The effect of the combination of bronchodilating drugs with pulmonary rehabilitation programs also merits further study. Bronchodilators have been shown to increase ventilatory capacity and exercise capacity (329, 330). A study identified that a subgroup of patients improving exercise capacity after optimal bronchodilatation had less contractile quadriceps fatigue when exercise was performed without bronchodilators (86). In contrast, those not improving exercise capacity after successful bronchodilatation were shown to have more contractile fatigue. Another study showed that the benefits of rehabilitative exercise were amplified when participants received the long-acting anticholinergic agent tiotropium (324). It seems plausible that the relatively modest improvements in health-related quality of life and exercise tolerance seen when bronchodilators are administered will be amplified when combined with pulmonary rehabilitation.
It is clear that all the above-mentioned interventions may not be of benefit to the “average patient.” In carefully selected subpopulations, greater benefits of rehabilitation programs are to be expected; perhaps other interventions may be dropped as valid treatment options. This should lead to further individualization of rehabilitation programs. Costs and benefits of these specific interventions should be carefully considered.
Last, the current state of the art could address only the short-term effects of these “new strategies” to enhance the outcome of rehabilitation in COPD. However, long-term improvement of patients is obviously the ultimate goal. It remains unclear which of the above-mentioned interventions could play a role in the long-term management of patients with COPD. Studies building on the short-term success of some of the interventions, looking at long-term outcome and safety (e.g., for testosterone replacement therapy), are needed.
Careful review of the currently available literature clearly shows the benefit of pulmonary rehabilitation in COPD. More evidence has become available concerning the magnitude and mechanisms of the obtained benefits. In addition, it has become clearer that patients at both ends of the disease spectrum can be good candidates for properly designed rehabilitation programs. We attempted to summarize the available evidence and added some clinical practice advice in our attempt to define the present state of the art.

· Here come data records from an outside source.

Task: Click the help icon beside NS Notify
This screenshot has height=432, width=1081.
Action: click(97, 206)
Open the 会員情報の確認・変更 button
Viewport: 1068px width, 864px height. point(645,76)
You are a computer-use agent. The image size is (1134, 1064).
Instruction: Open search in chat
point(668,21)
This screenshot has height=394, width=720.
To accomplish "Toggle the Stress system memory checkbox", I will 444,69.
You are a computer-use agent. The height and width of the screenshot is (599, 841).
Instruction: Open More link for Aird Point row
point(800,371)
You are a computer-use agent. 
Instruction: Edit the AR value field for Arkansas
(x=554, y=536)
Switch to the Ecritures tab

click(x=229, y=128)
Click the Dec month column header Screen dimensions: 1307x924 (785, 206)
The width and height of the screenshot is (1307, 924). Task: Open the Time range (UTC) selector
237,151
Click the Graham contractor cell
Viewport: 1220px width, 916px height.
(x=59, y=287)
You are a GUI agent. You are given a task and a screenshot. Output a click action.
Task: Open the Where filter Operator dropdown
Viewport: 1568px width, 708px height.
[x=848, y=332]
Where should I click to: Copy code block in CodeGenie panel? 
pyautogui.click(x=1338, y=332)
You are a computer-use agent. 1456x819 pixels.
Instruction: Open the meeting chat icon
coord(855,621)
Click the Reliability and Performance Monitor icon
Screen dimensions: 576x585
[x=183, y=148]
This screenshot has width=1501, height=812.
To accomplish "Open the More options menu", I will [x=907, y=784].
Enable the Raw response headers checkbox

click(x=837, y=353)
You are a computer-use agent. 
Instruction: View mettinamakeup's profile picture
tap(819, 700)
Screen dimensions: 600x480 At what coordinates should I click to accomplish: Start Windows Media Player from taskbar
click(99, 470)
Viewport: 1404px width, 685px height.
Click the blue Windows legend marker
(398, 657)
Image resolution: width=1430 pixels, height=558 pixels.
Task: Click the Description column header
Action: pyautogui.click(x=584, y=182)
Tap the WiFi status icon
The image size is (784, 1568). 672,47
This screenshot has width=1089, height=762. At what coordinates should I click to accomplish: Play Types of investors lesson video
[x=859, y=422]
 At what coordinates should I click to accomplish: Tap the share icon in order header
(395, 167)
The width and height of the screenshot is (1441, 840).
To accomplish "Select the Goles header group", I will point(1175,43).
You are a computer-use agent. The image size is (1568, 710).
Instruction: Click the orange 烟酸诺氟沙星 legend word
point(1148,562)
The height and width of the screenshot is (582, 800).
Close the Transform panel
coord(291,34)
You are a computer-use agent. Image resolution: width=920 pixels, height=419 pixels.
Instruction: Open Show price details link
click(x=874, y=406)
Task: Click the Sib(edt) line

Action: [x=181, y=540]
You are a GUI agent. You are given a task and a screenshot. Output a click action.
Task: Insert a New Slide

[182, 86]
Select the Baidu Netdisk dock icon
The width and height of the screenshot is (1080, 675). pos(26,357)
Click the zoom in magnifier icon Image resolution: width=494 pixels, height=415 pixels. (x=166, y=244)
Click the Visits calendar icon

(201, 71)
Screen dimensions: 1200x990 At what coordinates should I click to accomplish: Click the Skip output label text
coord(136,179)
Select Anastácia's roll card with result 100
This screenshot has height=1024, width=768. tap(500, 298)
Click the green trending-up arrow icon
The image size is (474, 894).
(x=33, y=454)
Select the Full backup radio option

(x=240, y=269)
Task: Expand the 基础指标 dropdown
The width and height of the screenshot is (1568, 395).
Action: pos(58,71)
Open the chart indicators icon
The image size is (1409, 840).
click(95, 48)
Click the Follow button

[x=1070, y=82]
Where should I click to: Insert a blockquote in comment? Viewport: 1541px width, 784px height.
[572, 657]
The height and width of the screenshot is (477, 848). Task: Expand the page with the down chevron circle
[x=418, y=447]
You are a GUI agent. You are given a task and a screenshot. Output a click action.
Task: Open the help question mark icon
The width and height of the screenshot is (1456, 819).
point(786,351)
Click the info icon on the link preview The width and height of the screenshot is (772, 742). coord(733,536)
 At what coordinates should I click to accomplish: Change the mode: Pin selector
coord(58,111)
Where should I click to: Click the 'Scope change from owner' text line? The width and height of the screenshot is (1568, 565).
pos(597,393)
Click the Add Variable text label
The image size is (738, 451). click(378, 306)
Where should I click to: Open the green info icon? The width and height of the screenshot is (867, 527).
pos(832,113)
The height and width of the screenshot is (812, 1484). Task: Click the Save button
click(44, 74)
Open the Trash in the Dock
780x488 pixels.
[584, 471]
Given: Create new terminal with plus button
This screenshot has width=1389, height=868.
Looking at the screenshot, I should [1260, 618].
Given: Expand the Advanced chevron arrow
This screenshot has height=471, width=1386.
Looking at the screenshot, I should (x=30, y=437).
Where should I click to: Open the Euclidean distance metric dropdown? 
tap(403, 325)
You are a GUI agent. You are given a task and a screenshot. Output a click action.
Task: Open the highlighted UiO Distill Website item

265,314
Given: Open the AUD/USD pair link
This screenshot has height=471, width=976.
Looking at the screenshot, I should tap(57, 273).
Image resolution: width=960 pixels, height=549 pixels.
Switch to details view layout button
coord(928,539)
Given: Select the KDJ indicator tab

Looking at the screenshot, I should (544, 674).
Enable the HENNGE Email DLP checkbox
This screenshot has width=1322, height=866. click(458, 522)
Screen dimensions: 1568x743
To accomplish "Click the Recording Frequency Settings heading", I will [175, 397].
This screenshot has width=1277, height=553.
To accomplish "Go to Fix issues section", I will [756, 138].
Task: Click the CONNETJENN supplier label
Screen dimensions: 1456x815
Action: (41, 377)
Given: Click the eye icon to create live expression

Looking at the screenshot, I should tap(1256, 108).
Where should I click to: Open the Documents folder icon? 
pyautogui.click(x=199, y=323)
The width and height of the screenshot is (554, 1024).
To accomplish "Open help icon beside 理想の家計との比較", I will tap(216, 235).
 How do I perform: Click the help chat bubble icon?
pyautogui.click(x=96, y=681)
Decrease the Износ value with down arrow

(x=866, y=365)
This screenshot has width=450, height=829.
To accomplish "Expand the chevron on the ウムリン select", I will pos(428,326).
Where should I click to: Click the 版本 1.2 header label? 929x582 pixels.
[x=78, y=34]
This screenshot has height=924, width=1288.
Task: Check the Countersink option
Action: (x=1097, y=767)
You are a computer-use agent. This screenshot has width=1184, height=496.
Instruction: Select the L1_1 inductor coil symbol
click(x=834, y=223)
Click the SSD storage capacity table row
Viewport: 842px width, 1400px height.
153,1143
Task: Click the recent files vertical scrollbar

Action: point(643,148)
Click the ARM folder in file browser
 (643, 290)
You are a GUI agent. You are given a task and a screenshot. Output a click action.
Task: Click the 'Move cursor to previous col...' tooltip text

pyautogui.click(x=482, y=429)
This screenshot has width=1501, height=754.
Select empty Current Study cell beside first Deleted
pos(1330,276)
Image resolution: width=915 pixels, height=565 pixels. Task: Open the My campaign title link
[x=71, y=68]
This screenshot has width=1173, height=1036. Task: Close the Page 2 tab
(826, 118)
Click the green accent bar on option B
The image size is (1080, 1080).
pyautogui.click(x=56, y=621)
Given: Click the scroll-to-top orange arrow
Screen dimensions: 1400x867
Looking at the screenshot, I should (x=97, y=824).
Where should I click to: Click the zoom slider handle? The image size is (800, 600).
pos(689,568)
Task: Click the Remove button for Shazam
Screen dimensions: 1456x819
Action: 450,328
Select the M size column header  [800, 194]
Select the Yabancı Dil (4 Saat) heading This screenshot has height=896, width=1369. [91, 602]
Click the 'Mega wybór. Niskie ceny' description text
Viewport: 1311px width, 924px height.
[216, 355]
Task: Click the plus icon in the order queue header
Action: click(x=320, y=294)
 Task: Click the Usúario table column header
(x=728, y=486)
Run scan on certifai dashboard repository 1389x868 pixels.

Rehabilitation programs should be part of a larger decision tree including optimal medical therapy and nonpharmacologic treatment options, such as surgery, not discussed in the present review. Future research in rehabilitation should focus on further fine-tuning the rehabilitation programs for individual patients. However, the overwhelming evidence currently available is clearly sufficient for regulatory authorities to conclude that there is an evidence base for reimbursement for pulmonary rehabilitation. The current programs improve health-related quality of life and exercise tolerance to a greater extent than any other intervention currently available for patients with COPD. Pulmonary rehabilitation reduces health care use in patients with excessive use of health care resources. Tailoring programs to make these benefits as large and as long-lasting as possible remains a major challenge.